◆ Your goal: Please rewrite the entries from the line with "Select the Gradle Scripts tree item" up to and including the line with "Looking at the screenshot, I should coord(199,18).", replacing "icon" with "button" and leaving everything else unchanged.

◆ Given data:
⟨

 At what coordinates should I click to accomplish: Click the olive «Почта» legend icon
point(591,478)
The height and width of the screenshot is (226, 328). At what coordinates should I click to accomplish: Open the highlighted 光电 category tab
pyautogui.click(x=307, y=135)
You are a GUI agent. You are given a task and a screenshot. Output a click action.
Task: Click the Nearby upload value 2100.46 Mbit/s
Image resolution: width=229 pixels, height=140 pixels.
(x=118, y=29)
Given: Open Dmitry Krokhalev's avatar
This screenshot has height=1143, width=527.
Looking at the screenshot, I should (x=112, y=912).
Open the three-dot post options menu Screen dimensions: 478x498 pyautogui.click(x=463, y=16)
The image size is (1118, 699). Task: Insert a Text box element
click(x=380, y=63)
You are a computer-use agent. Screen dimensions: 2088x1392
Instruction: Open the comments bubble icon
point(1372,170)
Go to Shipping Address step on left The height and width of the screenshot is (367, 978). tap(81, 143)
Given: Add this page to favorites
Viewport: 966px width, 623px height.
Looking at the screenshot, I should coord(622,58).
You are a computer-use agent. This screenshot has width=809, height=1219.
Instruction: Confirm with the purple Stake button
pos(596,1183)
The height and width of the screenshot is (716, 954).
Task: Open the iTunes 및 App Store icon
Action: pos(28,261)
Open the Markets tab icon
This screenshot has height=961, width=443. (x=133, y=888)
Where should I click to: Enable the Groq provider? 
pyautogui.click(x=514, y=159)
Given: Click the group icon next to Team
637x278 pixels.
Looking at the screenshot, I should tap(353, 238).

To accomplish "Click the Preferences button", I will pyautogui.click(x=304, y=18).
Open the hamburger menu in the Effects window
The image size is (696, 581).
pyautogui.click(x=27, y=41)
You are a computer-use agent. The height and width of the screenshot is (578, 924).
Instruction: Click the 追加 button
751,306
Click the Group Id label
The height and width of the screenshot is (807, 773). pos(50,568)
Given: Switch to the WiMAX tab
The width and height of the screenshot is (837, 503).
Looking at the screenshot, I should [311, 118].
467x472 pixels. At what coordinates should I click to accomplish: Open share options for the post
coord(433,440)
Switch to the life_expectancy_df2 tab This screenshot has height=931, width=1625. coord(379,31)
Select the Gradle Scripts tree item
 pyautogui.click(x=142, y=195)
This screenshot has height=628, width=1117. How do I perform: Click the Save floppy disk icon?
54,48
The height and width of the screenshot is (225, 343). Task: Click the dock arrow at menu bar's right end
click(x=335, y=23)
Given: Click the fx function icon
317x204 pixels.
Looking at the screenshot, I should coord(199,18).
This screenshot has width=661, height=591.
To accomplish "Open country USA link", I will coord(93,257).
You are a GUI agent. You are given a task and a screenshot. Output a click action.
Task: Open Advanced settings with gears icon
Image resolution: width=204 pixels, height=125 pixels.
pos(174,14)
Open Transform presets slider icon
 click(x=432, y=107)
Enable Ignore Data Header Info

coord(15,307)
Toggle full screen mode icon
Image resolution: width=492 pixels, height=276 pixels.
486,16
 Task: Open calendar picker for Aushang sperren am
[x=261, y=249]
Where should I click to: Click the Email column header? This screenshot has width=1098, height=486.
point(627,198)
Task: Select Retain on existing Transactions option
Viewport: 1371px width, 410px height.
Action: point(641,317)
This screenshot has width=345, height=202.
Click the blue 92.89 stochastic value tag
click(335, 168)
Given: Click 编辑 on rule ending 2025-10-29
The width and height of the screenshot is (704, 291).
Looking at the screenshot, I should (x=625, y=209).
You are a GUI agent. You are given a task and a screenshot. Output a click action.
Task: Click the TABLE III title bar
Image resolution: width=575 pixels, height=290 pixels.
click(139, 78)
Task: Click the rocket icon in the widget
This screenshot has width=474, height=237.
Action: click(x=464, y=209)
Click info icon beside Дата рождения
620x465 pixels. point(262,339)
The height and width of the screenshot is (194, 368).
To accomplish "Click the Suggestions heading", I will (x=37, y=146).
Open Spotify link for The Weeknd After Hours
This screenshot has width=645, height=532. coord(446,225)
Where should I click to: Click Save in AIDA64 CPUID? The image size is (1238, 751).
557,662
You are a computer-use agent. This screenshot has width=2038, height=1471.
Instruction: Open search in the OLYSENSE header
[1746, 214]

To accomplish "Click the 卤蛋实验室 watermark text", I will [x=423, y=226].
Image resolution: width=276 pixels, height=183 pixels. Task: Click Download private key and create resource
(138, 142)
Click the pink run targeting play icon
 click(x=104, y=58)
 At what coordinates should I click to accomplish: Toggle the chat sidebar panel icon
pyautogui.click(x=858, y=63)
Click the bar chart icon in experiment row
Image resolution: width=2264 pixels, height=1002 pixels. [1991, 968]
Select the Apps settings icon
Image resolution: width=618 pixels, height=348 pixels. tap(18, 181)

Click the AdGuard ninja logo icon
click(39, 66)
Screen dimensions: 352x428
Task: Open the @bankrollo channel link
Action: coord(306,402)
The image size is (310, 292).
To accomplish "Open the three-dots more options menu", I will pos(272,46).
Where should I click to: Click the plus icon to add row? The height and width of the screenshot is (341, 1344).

⟩

◆ Result of this exercise:
Select the Gradle Scripts tree item
 pyautogui.click(x=142, y=195)
This screenshot has height=628, width=1117. How do I perform: Click the Save floppy disk button?
54,48
The height and width of the screenshot is (225, 343). Task: Click the dock arrow at menu bar's right end
click(x=335, y=23)
Given: Click the fx function button
317x204 pixels.
Looking at the screenshot, I should coord(199,18).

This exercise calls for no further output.